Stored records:

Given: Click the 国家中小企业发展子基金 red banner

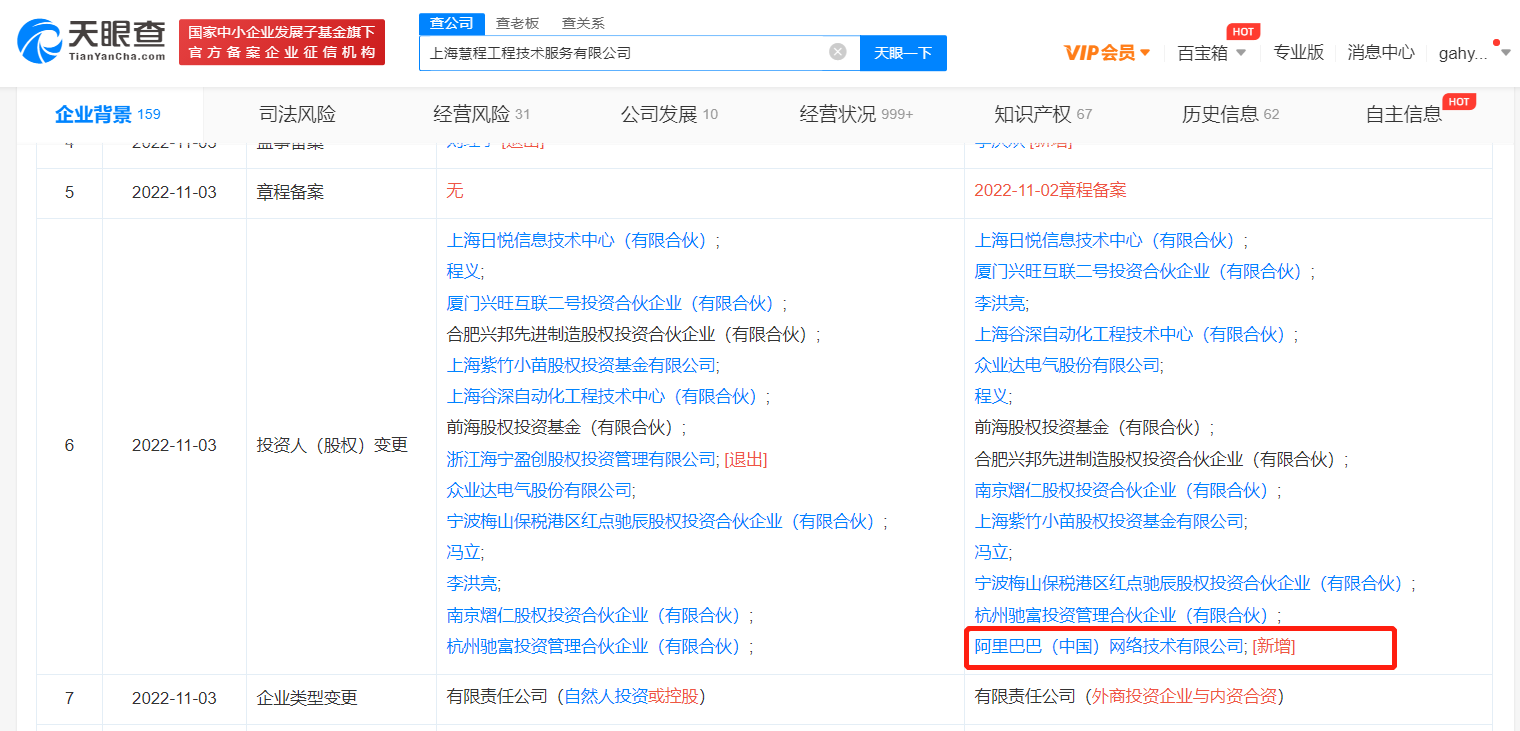Looking at the screenshot, I should coord(282,42).
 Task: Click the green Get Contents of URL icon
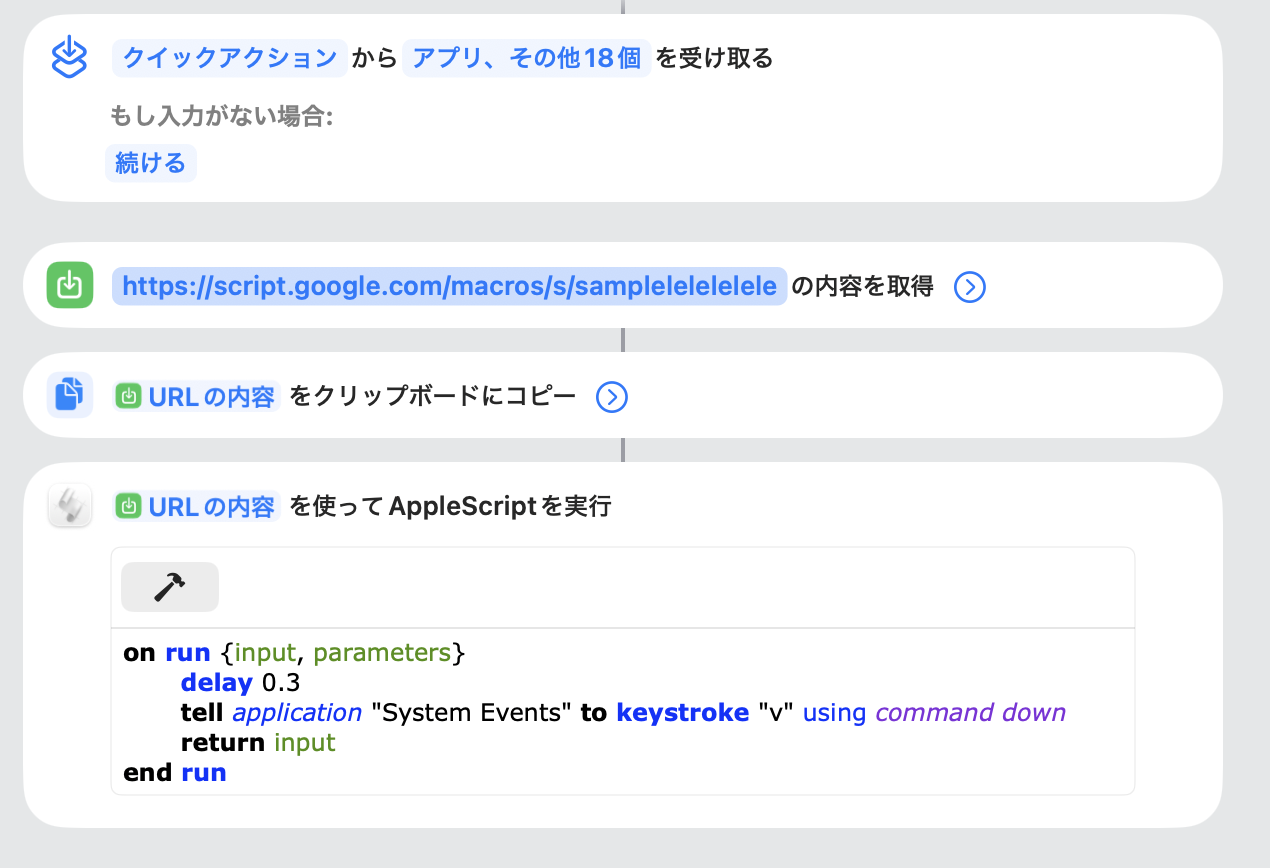(70, 285)
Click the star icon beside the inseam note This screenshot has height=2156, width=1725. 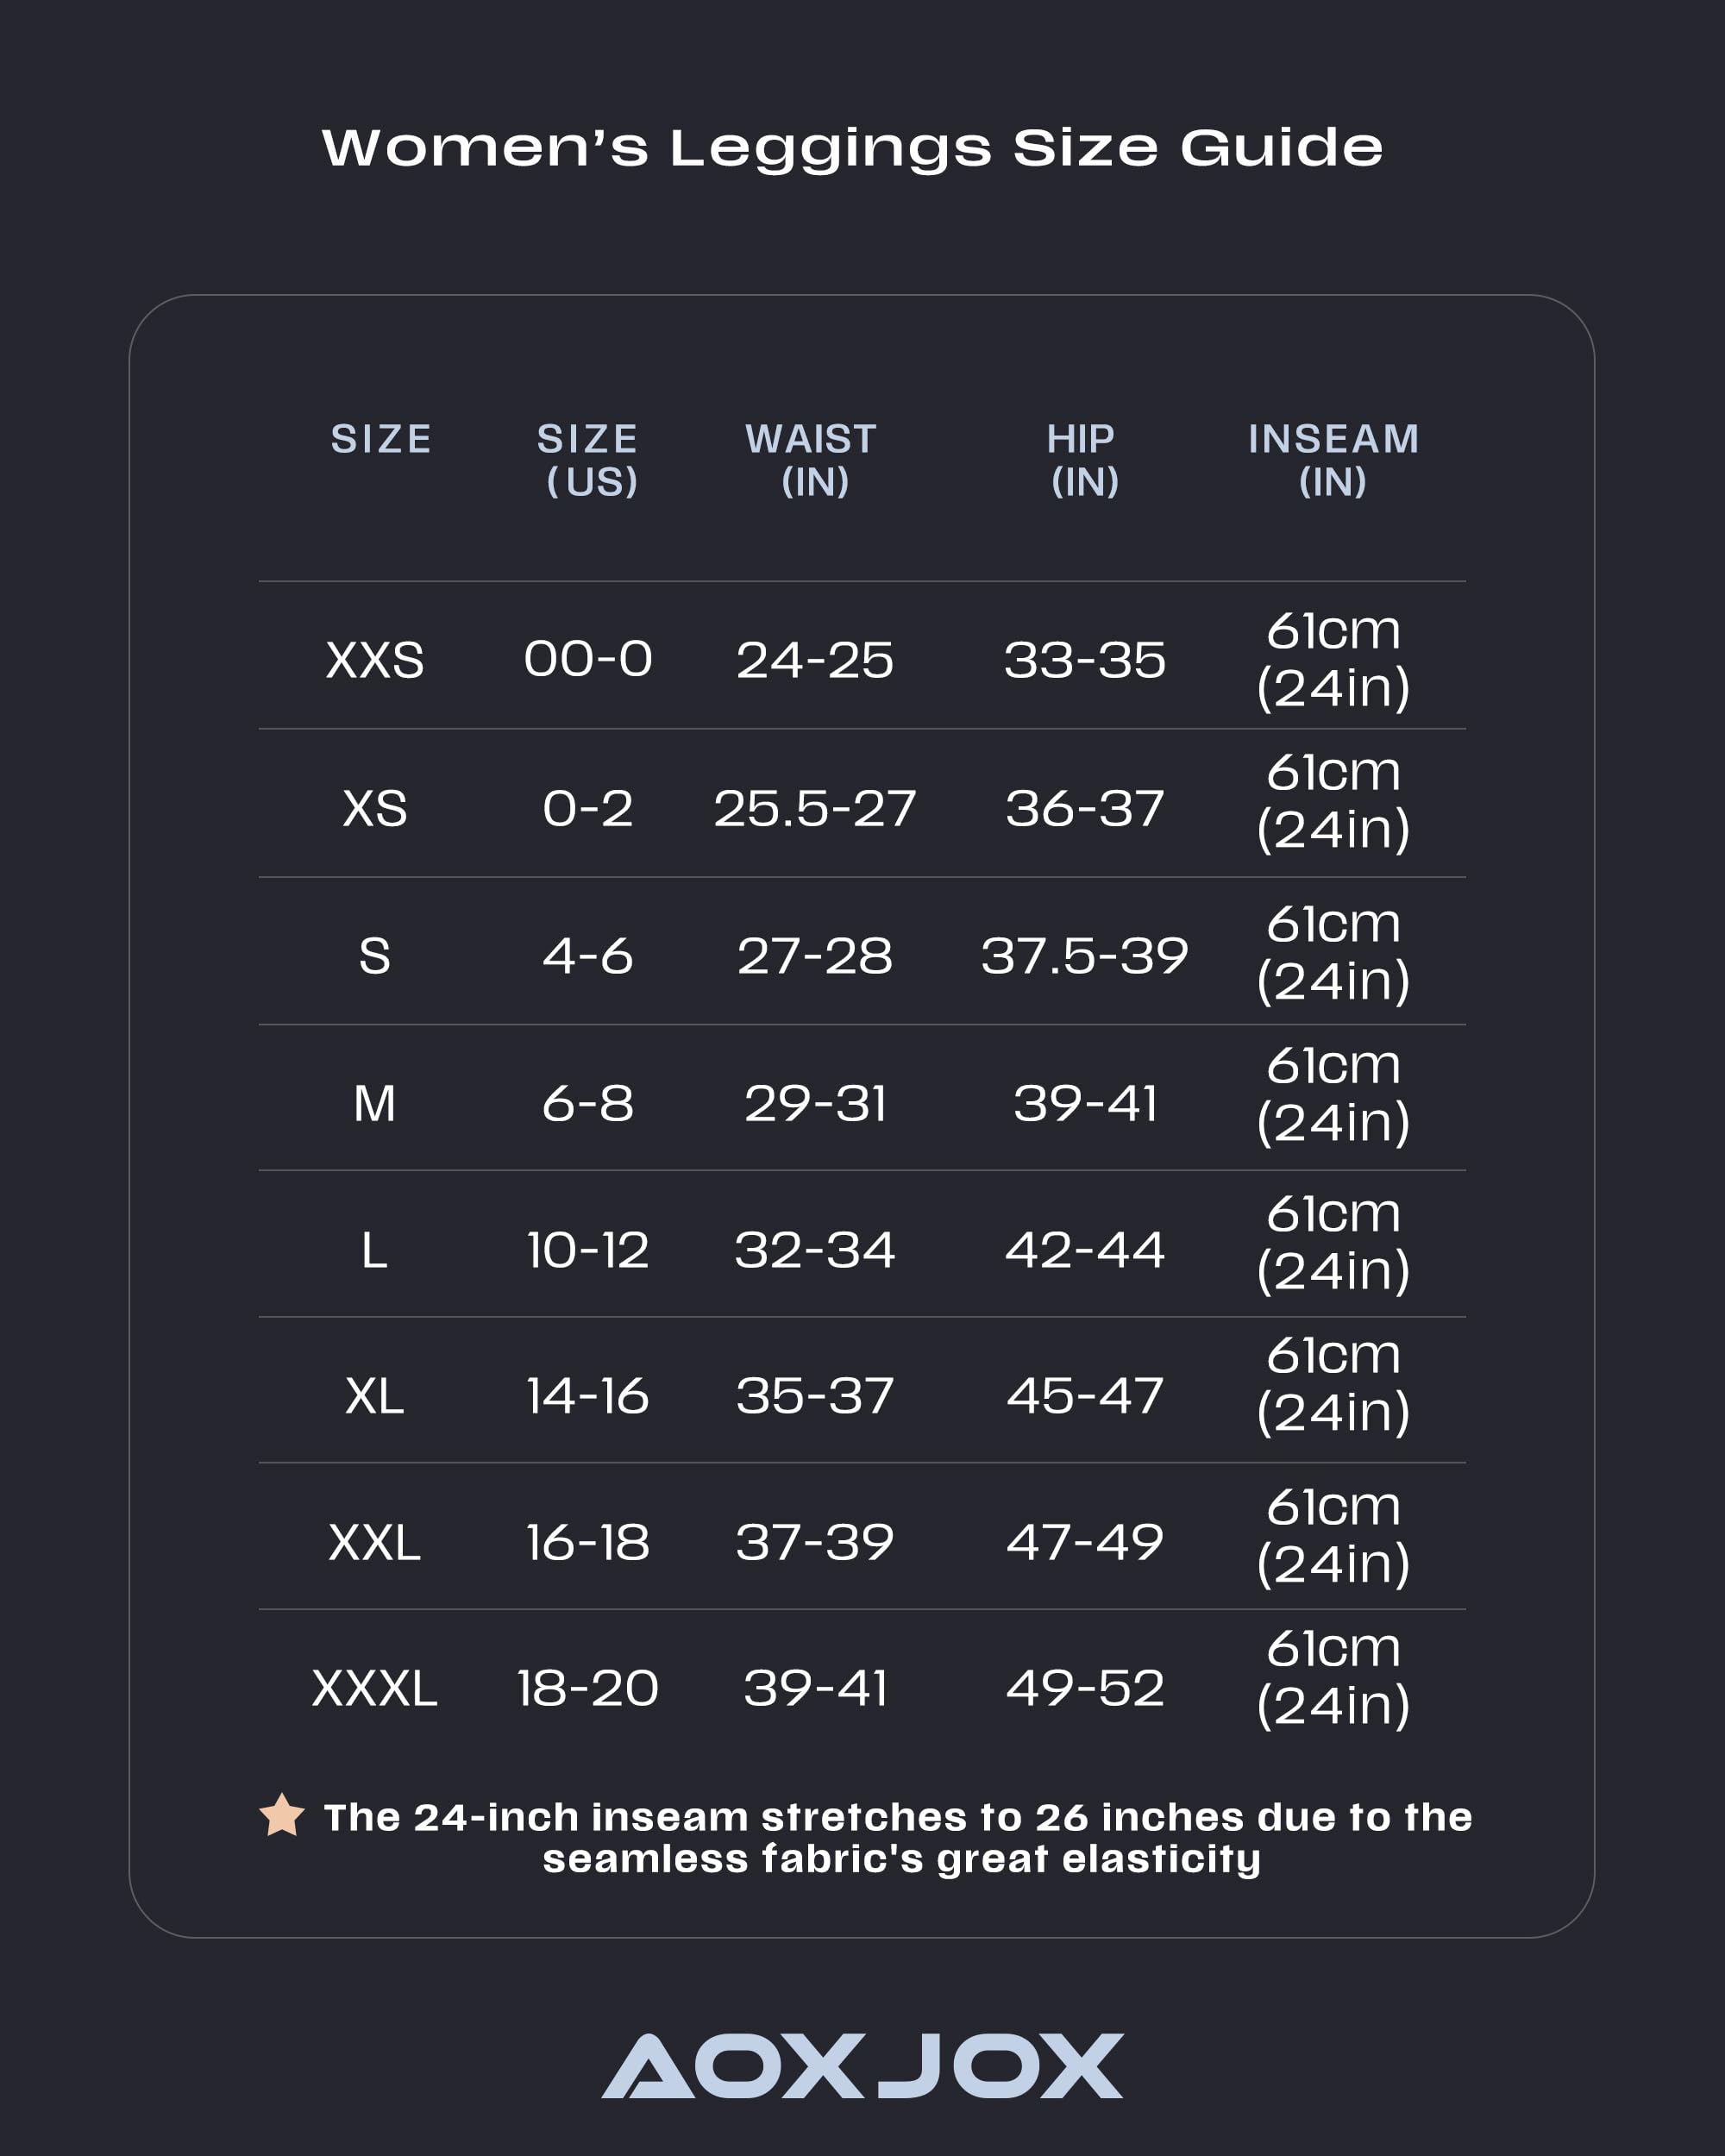(x=282, y=1815)
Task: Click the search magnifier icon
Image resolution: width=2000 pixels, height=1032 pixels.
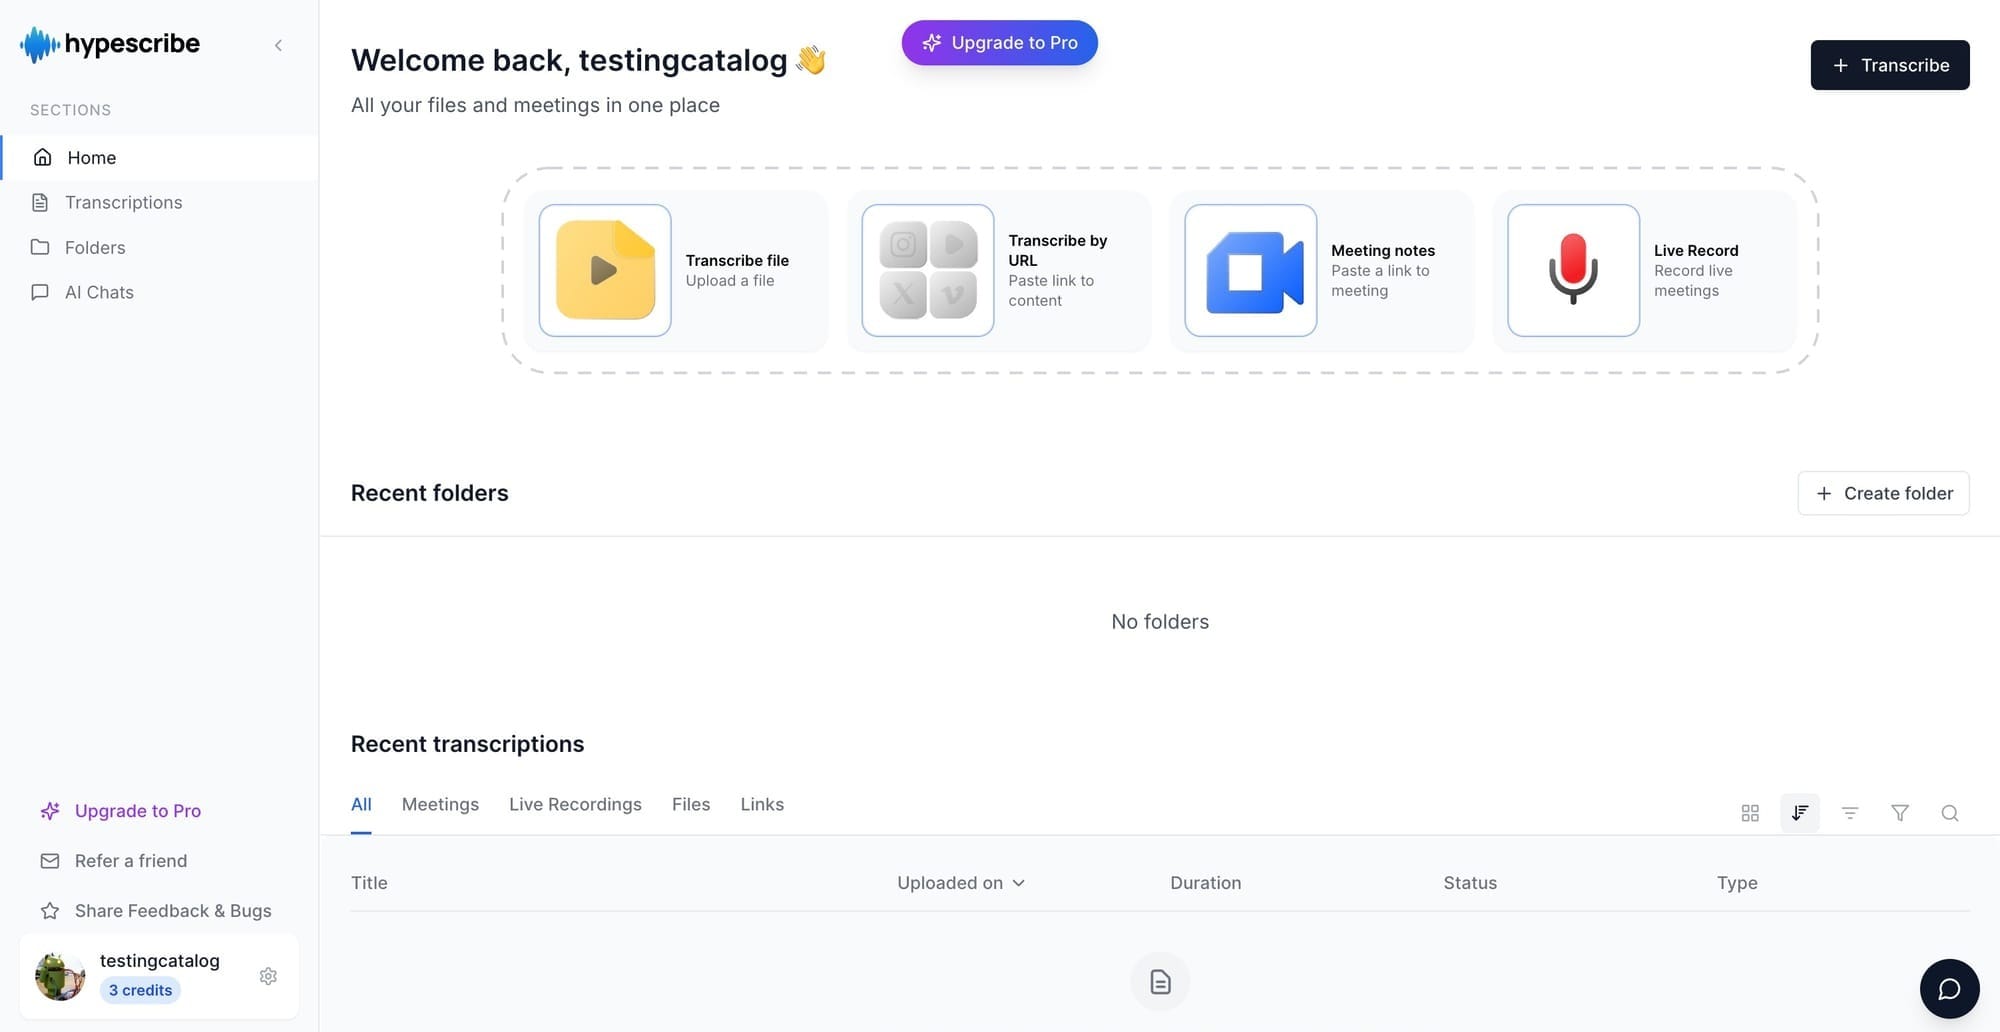Action: (x=1949, y=813)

[Task to complete]
Take the line with "Image resolution: width=2000" and every line after it through the end of the data, and write only them out exactly, leaving out the pictures.

[Solution for this problem]
Image resolution: width=2000 pixels, height=1032 pixels.
Action: (x=1949, y=813)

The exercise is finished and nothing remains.